The book starts out with two brief stories to set the tone. The first features Nikolai’s attempt to rescue Captain Arbatov from the firing squad. He’s feeling a little guilty, because he’s the reason Arbatov is facing execution (he charged his stay at the extravagant Hotel Yalta to Arbatov in one of the best stories from volume one). In the second story Nikolai travels to Britain on a diplomatic mission and has to cope with a king who is truly insane.

Next comes the eponymous story “The Great Game,” the heart of the book. A rogue member of the Romanov family has stolen a super-weapon and it is up to Nikolai, with the help of his love/hate interest Jenna Makarov, to recover the weapon. And did I mention that Nikolai’s wife shows up as well?

The last halfof the book has a collection of stories featuring Nikolai and his half-siblings. First, he and Viktor travel to Paris to recover a list of Romanov spies before the Tsar’s men can find it. Next, Nikolai must stop his narcissistic (and homicidal) sister Anastasia from killing a lover who jilted her (and runs into Countessa de Winter, also from the Hotel Yalta, again). After that, he helps his brother Andreas defend the world’s largest brothel from an attack by religious cultists. Konstantin makes sure Nikolai sees the dark side of politics, and his sister Lulu shows him a night he will never forget at the Hellfire Club in Venice. Finally, Nikolai goes on the annual Romanov hunting trip, but all is not as it seems.

If you enjoy light-hearted science-fiction with a little bit of mild R-rated naughtiness, then this is the book is highly recommended. Get it while you can.


I was disappointed to learn that DC will no longer be publishing work from 2000AD (where Nikolai Dante comes from). Reading Johanna’s post (and the comments) over at Cognitive Dissonance I realized that I never saw any promotional push for this book (or any 2000AD or Humanoids book) from DC. I probably did more promotion for the first volume with my Nikolai Dante Contest than DC did with the entire 2000AD Line.


Heidi reports that the 2000AD books will continue, just not under the DC banner.
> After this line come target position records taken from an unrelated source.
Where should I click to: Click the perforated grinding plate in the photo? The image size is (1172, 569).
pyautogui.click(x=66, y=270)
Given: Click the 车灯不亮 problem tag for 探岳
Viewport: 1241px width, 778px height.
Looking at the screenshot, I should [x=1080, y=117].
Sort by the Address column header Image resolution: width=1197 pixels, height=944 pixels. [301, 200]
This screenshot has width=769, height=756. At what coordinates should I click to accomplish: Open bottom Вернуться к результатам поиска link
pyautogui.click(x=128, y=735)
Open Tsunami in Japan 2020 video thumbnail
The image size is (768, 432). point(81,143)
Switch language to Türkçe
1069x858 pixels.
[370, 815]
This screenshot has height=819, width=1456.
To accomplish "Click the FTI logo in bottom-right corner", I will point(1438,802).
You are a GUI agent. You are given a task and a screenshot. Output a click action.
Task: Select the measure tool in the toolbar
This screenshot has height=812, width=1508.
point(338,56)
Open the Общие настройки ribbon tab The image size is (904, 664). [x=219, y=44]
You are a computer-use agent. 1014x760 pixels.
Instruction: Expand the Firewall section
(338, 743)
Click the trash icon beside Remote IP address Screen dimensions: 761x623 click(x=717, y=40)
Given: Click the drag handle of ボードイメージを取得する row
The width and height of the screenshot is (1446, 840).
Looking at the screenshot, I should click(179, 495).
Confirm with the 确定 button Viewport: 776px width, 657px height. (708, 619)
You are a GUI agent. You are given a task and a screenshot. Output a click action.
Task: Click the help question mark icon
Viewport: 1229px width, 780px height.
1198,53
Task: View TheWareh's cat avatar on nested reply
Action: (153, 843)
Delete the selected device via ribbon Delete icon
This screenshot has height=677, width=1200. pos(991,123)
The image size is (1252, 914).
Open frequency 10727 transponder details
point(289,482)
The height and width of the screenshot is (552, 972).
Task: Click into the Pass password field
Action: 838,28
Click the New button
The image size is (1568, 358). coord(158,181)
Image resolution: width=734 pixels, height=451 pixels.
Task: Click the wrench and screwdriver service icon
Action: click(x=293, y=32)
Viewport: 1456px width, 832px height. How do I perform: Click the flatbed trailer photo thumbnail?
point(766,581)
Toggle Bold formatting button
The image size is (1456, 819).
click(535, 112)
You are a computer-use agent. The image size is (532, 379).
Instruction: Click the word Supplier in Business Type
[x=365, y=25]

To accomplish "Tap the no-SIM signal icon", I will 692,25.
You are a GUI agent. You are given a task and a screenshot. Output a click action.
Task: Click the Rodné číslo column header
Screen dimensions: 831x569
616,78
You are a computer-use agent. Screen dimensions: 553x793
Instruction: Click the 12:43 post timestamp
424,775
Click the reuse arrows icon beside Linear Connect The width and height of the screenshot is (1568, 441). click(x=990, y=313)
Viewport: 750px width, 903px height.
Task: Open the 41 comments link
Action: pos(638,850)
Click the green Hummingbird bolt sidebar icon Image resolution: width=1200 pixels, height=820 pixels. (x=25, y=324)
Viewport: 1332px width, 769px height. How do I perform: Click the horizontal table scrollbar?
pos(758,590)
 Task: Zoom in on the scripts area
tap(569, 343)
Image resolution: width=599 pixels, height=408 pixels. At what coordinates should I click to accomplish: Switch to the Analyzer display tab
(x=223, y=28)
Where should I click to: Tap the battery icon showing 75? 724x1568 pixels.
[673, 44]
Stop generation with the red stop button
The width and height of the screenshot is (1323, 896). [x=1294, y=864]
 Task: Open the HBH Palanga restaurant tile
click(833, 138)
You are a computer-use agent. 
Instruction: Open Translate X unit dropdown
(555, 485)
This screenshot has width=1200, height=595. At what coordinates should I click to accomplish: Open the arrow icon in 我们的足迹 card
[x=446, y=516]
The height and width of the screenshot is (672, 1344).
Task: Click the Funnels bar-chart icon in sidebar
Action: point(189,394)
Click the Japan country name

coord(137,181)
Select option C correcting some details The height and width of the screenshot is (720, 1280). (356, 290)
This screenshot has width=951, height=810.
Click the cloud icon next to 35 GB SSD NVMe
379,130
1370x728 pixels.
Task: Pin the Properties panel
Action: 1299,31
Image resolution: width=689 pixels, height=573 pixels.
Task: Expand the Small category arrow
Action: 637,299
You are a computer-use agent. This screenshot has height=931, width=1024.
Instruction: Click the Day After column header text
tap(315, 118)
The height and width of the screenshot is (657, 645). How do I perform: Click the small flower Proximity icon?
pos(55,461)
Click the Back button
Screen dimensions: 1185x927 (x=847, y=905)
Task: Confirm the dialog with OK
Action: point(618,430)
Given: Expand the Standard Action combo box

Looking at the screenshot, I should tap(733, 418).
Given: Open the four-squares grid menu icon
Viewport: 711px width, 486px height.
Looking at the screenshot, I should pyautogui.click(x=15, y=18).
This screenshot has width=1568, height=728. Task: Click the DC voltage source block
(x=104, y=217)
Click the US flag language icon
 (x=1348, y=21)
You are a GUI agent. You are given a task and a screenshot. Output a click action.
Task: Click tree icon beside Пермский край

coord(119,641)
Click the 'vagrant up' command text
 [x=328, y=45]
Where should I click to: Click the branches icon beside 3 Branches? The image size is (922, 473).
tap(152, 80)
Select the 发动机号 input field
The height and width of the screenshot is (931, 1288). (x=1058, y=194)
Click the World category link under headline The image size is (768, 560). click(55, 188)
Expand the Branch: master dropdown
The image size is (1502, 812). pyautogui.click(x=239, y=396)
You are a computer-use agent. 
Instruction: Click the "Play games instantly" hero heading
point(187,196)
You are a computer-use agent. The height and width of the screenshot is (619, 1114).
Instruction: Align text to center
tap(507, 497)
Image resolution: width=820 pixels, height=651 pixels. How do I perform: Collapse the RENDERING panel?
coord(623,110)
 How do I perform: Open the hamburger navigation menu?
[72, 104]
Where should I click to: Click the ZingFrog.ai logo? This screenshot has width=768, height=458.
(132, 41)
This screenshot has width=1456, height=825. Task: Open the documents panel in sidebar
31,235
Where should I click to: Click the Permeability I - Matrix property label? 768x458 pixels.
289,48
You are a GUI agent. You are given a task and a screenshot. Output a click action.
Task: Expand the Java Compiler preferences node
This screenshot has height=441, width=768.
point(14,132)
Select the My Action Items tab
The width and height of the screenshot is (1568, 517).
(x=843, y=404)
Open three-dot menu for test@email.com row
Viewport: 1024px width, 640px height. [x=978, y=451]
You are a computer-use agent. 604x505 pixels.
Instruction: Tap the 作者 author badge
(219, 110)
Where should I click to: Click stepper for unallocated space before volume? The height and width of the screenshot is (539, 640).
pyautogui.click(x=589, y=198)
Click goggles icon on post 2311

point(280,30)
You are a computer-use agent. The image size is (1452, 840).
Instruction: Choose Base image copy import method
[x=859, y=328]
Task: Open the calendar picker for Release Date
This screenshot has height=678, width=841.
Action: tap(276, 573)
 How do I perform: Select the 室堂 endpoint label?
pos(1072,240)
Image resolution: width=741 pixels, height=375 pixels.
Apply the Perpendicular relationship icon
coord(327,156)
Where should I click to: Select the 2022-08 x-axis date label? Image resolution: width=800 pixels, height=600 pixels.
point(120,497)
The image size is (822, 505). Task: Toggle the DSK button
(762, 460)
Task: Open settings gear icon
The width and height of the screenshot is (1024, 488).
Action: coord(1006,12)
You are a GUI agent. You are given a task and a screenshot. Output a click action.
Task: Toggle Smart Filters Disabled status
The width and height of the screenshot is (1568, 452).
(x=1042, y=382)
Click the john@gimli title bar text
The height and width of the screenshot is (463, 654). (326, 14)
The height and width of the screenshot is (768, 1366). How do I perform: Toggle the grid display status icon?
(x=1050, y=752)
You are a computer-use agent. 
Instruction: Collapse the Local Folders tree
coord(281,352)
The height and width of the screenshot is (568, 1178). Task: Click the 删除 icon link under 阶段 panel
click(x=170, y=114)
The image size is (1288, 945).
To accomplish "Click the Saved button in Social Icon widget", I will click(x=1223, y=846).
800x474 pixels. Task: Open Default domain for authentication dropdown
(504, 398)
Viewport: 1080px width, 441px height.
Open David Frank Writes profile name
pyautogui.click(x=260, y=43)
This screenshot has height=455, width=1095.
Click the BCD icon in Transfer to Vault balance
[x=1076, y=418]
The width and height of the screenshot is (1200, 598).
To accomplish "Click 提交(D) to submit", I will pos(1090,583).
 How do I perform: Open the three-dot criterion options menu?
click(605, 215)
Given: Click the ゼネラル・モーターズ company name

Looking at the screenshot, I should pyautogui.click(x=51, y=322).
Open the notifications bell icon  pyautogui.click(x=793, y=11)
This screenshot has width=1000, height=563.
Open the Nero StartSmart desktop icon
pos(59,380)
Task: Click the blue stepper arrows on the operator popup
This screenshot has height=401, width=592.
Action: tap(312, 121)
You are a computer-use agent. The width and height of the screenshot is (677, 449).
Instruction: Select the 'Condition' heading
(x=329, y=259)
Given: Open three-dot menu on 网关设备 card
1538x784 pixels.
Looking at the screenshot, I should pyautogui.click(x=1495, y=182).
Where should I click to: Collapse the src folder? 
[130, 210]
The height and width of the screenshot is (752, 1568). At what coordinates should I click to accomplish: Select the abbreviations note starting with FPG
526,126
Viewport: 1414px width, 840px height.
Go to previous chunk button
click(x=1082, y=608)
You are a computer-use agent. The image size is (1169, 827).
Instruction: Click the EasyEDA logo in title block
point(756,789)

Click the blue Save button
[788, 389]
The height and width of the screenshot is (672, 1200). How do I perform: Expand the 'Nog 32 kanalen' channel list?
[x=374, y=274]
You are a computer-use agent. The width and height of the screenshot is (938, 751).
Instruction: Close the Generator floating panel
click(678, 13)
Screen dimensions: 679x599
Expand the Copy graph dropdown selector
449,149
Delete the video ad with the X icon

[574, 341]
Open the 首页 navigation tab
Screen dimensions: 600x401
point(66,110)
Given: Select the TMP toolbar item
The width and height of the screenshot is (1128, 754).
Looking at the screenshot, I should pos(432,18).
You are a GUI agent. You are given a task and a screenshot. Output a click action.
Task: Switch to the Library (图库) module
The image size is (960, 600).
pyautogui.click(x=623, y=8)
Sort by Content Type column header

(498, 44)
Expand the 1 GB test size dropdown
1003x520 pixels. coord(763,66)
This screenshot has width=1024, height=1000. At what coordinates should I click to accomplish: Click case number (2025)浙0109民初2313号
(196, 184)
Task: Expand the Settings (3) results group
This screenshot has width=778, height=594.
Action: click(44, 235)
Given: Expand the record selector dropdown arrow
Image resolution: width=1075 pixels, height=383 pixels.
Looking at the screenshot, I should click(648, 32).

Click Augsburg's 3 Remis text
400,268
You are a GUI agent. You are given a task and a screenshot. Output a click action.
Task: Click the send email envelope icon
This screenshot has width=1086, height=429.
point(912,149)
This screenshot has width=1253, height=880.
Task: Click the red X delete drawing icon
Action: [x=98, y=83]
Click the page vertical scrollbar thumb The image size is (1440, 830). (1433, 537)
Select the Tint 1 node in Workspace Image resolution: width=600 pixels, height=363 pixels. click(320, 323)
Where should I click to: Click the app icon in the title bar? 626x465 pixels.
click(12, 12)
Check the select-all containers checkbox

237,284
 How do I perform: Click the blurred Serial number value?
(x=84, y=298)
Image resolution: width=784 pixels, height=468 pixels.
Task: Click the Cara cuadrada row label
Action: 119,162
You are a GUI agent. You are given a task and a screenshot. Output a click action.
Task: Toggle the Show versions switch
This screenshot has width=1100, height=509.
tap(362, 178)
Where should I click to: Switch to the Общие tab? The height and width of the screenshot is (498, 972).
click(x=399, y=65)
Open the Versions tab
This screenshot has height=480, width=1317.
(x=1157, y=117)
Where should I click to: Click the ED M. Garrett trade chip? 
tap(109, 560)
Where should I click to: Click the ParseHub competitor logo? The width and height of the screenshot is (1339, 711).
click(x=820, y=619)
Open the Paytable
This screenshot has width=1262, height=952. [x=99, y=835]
More Nikolai Dante!

One Response to “ Nikolai Dante: The Great Game ”

  1. I believe that it’s been stated several places that DC will continue to support the titles published so far to the direct market. Given what they did republish from 200AD, doesn’t that now give them several more solid Alan Moore titles to promote as perennial backstock like Halo Jones and Skizz? Plus, they got quite a few of the Ennis Judge Dredd books too, right? and doesn’t the Ennis backstock sell pretty well?

    Of course this means nothing in terms of the Humanoids stuff — I’ve tried a lot of it and it just doesn’t work for me. I love the art for the most part, but the stories just don’t flow right for me. I imagine it’s like the art-comix people who indicate that superhero stories just don’t appeal to them. the vast majority of European albums just don’t appeal to me as comics — as art yes, but not as comics.

    now 2000AD stuff has always been a favorite of mine. I even bought the crappy Quality books to get these characters. My biggest disappointment out of all of this is that they never got to the Nemesis stuff. Of course, there’s a long-time problem with DC’s management and Kev O’Neill’s artwork, if I recall.